The spinal cord serves as a bridge between the central nervous system and the rest of the body. Clinical dysfunction of the spinal cord has shown associations with patients affected by AD. The degeneration of the spinal cord has been proposed as an internal marker for AD-related dementia.⁹ Moreover, spinal cord injury has been identified as a factor that increases susceptibility to the development of AD.¹⁰ In a recent publication by Xianlin Han and his team, new insights into the impact of ST loss on the progression of AD have emerged. Using shotgun lipidomics, the authors have pinpointed a decrease in the overall lipid content within the spinal cords of AD individuals when compared to the lipid composition observed in the spinal cords of those with normal cognitive function.¹¹ The impact of these changes was more pronounced in white matter compared to grey matter. The reduction in ST levels within myelin lipids extracted from AD patients was remarkable and displayed a correlation with increased severity of tau-associated AD pathology. Alongside the total decline in lipid content, changes in the levels of specific proteins were also detected in the spinal cords of AD patients. For instance, the destabilisation of myelin sheath in AD spinal cords was reflected through a reduction in the levels of myelin-associated oligodendrocyte basic protein, whereas activation of the microglia in these samples was evident by the elevated expression of the microglial marker allograft inflammatory factor 1.

Lower urinary tract dysfunction, such as urinary incontinence, tends to manifest during the middle to late stages of AD patients, yet the underlying cause remains elusive. To underpin their findings in AD spinal cords and establish a mechanistic rationale for AD-associated urinary incontinence, Han and colleagues utilised a mouse model deficient in cerebroside sulfotransferase, the enzyme responsible for ST synthesis. The reduction of the total lipid content seen in these mice concurred with the measurements observed in the spinal cords of AD patients. Likewise, changes in the levels of proteins associated with AD were apparent, mirroring the neuroinflammation patterns observed in AD individuals. In the AD micemodel, the urinary bladder was found to be enlarged and heavier in comparison to control mice. Despite having comparable water intake among all mice, those in the AD model displayed a reduced daily urine volume, suggesting a possible connection with their enlarged bladder size. The enlarged bladder was specifically correlated to the impaired function of the central nervous system, a characteristic feature of neurogenic bladder.

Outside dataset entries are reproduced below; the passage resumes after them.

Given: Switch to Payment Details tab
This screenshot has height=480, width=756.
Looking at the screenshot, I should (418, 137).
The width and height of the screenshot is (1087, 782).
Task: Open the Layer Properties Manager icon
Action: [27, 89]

Through transcriptome analysis of differentially expressed genes, Han and colleagues demonstrated that the loss of ST in both human AD and the mouse model spinal cords prompts enhanced inflammatory responses, accompanied with a deterioration in the function of neurons and oligodendrocytes. Furthermore, in both human AD and the mouse AD model spinal cords, the loss of ST led to the expression of the gene encoding phospholipase C γ2. This membrane-binding enzyme hydrolyses phosphatidylinositol 4,5-bisphosphate, resulting in the production of diacylglycerol and inositol 1,4,5-trisphosphate. These molecules serve as second messengers in pathways that regulate cell survival and cytokine production. Indeed, elevated levels of cytokines were observed in both human AD and mouse AD model spinal cords.

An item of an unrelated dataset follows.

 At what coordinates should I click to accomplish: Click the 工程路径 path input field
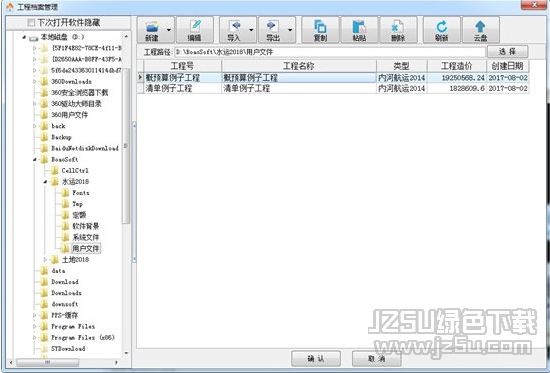(x=330, y=52)
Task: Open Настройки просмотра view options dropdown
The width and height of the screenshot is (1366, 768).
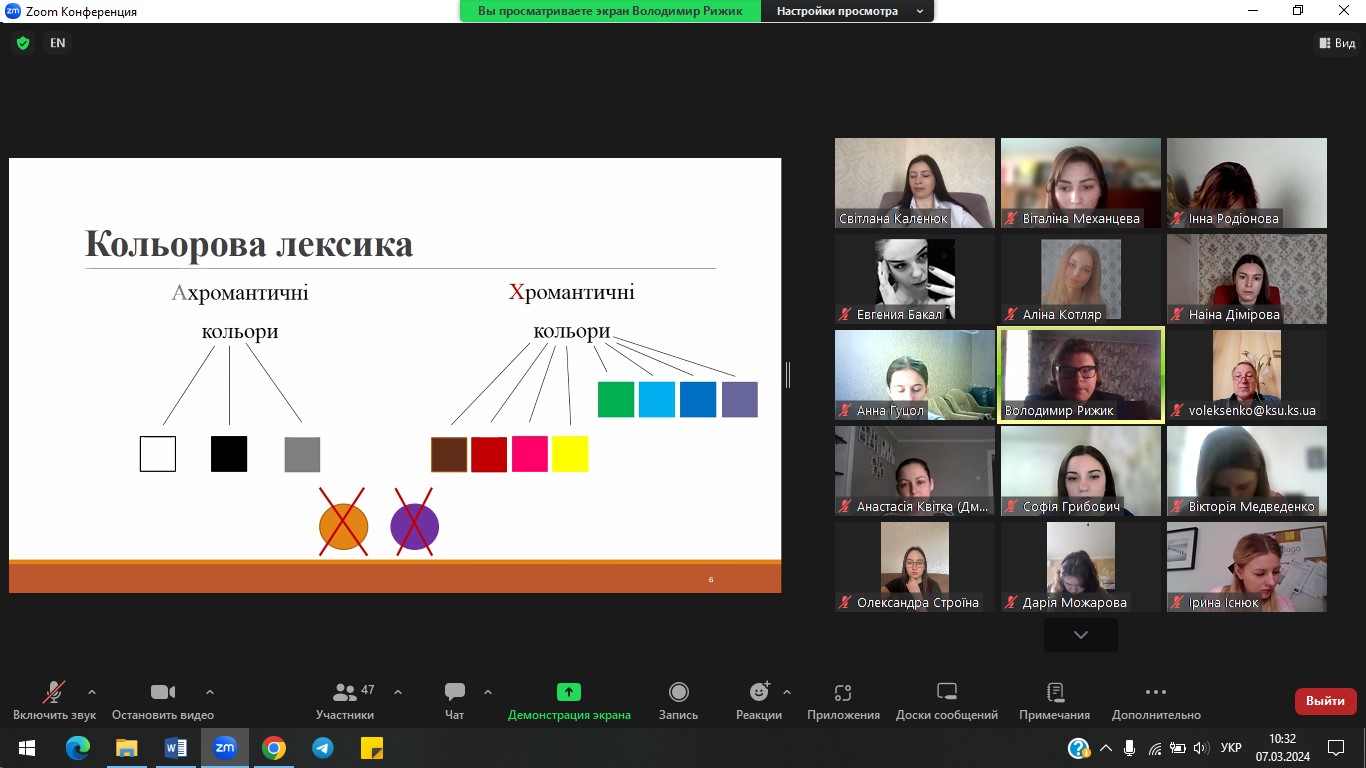Action: coord(846,11)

Substantial evidence in the literature underscores the pivotal role of ST in maintaining proper neuronal function, and its loss is associated with the onset and progression of AD. The study conducted by Han and colleagues not only supports these notions but also provides insights into the implications of decreased ST levels in both individuals with AD and through the use of an mouse model. These deficits are concomitant with alterations in the regulation of proteins implicated in neural function and lipid metabolism, alongside the manifestation of bladder dysfunction. The novel insights gathered from these findings hold promise for shaping future therapeutic strategies aimed at ameliorating the lives of individuals suffering AD.

CONFLICT OF INTEREST STATEMENT

The authors declare no conflicts of interest.